Alex Beam says: “Poor dears. Don’t they know the Golden Rule of the digital age? On the Internet, no one can hear you lying.”

Lying? How about joking, Alex? Nobody was trying to lie. They were trying to tell a joke. But big, old media just didn’t get it.

Maybe we need to add courses in remedial humor to journalism schools.

Or maybe big, old media just needs to lighten up. Big, old media apparently has been too depressed lately from falling audience and advertising. Big, old media needs to get a big drink. Or big, old media needs to get laid. Something.

Google goes local and more local

Google goes local and more local

: Google buys localized social networking tool Dodgeball. A founder celebrates. Their teacher celebrates. Rex Hammock says they didn’t acquire a tiny company with two talented founders; he said they acq-hired.

Google moves past organizing the world’s content to creating the world’s content (Blogger) to storing and serving the world’s content (video) to organizing your own content (desktop ap) to organizing your town (local) to organizing your friends (Orkut and now Dodgeball).

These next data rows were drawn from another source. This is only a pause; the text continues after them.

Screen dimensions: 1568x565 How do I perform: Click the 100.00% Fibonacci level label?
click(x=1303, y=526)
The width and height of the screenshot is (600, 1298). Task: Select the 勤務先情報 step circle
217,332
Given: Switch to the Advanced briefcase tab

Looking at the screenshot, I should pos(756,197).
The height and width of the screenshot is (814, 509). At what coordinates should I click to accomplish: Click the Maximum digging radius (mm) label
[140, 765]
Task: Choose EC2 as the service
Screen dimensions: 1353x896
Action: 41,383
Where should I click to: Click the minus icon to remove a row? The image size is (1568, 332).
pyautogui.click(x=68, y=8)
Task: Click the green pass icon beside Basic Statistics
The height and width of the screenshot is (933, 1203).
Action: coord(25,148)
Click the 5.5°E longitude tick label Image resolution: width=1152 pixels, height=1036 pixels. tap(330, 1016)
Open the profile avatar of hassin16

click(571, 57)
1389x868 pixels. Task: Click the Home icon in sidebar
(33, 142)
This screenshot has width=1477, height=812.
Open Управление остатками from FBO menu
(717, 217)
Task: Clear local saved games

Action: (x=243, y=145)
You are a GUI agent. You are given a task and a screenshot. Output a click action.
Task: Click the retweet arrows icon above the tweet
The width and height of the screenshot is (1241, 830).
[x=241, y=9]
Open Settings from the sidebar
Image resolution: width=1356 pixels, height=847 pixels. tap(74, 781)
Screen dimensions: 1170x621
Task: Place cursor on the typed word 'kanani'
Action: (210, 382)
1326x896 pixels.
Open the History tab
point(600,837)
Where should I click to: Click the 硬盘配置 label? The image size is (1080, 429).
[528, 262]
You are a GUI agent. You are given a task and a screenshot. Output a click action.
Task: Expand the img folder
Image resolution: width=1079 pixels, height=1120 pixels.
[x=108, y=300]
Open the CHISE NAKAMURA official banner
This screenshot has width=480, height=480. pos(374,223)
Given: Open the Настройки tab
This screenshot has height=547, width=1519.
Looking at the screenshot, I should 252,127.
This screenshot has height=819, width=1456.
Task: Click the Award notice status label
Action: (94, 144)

Just now, I said to Michael Powell at lunch (more on that later) that what we really want to do is Google our lives.

: ADD: Yelvington.

The tofu demographic

The tofu demographic

: Blogads adds to its helpful clumpings of citizens’ media with the liberal blog network.

The wrong Bolton

The wrong Bolton

: The problem with John Bolton as UN Ambassador is not, as it turns out, that he is critical of the UN but that he is an ass. George Voinovich says he won’t support Bolton because:

“Bolton would have been fired if he worked for a major corporation,” Voinovich said as the panel opened final debate on the nomination. Bolton is “the poster child for what someone in the diplomatic corps should not be,” Voinovich said.

But I do believe we need someone critical of and skeptical about and demanding of the United Nations in that post. The notion that we had to put someone in the UN who loves the UN is ludicrous in a politically correct way, especially as the UN proves to be such a mess (see any angle of its involvement in Iraq, from the war to oil-for-food scandals to abandoning the nation). The UN is a mess and we should be in there demanding reform and results. So we need a reformer, not an ass.

: UPDATE: Following the Bloomberg story above, the AP reports that Voinovich will vote to pass the Bolton nomination to the full Senate: the political compromise.

: TO CLARIFY: In response to the comments, I thought this was clear but I’ll make it clearer: I’m not saying he’s an ass; I have no idea or way to know whether he’s an ass. I’m saying the process is saying he’s an ass and that’s why it has appeared at various moments that he may not get approved. What I’m really saying is that we should not lose sight of the notion that whether it’s Bolton or not, what we need is a critic and skeptic of this flawed organization. If the right person gets rejected just because he’s an ass, then the process is an ass. Is that clearer?

Nuculer Washington

Nuculer Washington

: I passed through Washington this week and was amazed at all the political commercials on the filibuster and the nuclear option: commercials we’re not seeing elsewhere in the country because they’re not addressed at us (even if we are supposed to be in charge) but instead to both the political and media hives. Wendy Melillo writes about this at AdFreak and says it looks like campaign time in D.C.